►

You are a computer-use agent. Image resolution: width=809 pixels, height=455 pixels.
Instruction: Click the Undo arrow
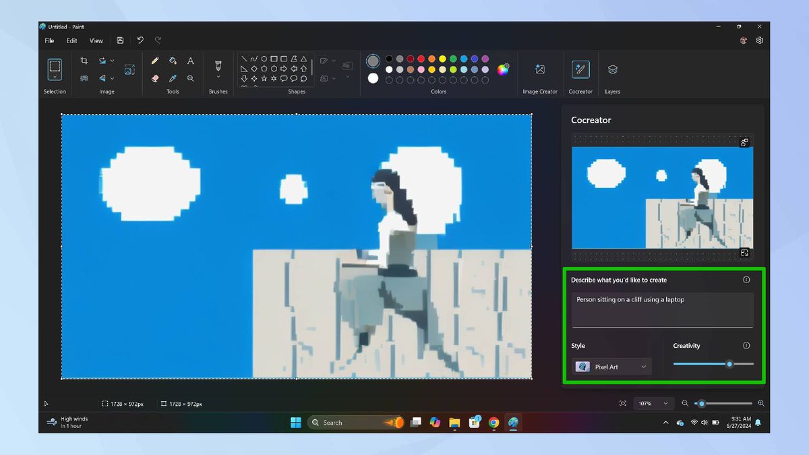tap(140, 40)
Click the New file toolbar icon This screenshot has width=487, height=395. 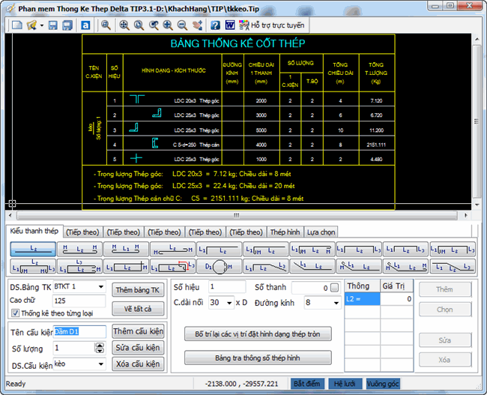click(x=16, y=25)
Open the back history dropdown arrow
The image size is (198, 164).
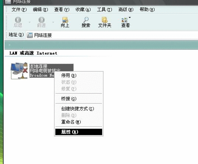pyautogui.click(x=29, y=22)
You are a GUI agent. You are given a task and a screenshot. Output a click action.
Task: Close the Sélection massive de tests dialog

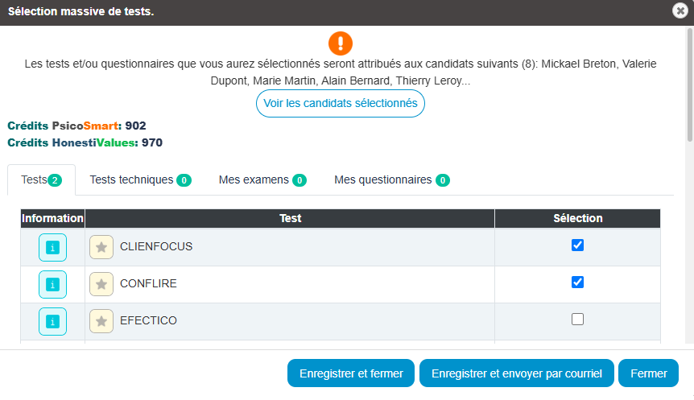[680, 10]
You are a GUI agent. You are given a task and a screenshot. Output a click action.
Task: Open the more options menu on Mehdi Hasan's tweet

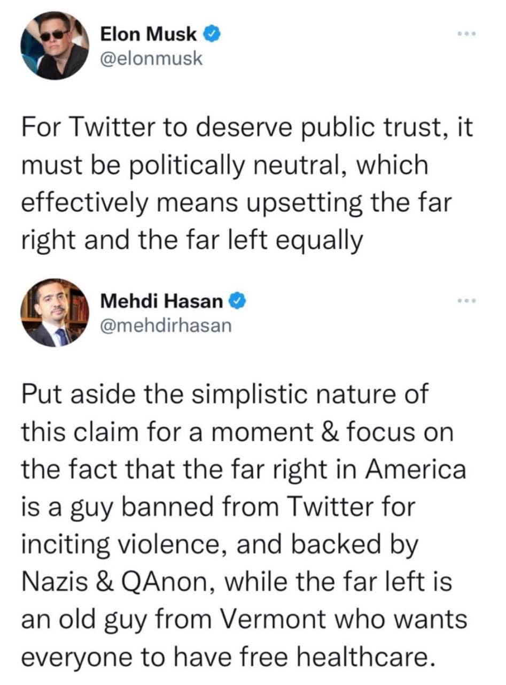tap(468, 300)
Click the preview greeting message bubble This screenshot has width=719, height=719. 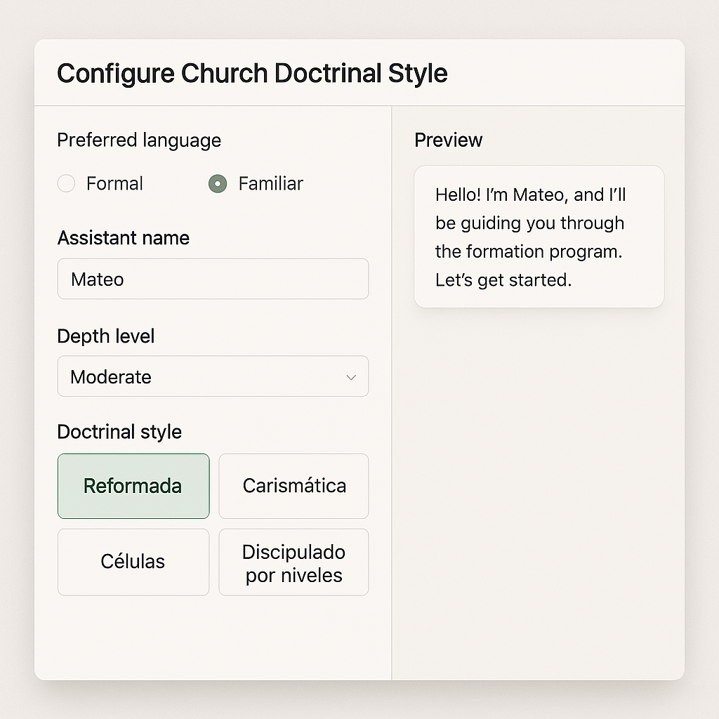tap(539, 237)
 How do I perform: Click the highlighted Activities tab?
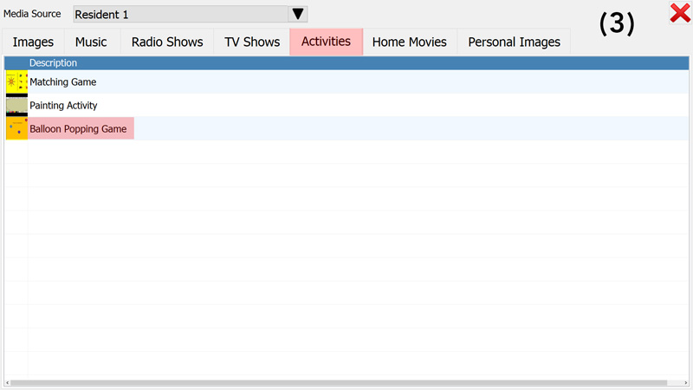[326, 42]
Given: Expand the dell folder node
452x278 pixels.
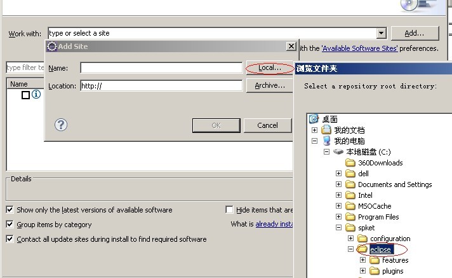Looking at the screenshot, I should click(x=339, y=174).
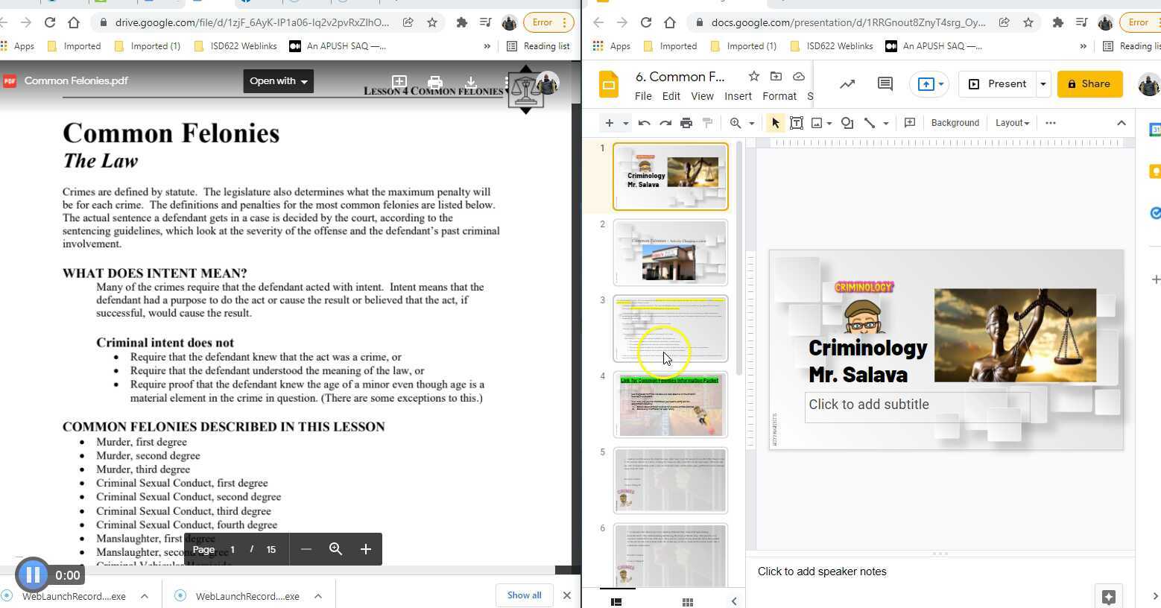Switch to grid view of slides
The image size is (1161, 608).
tap(688, 601)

◄

TASK STATEMENT: What the answer needs is every line from the one with "Given: Expand the dell folder node" through the last line of the data, reproduced word for word and with pictures omitted.

SOLUTION FOR THIS PROBLEM:
Given: Expand the dell folder node
452x278 pixels.
Looking at the screenshot, I should click(x=339, y=174).
Switch to grid view of slides
The image size is (1161, 608).
tap(688, 601)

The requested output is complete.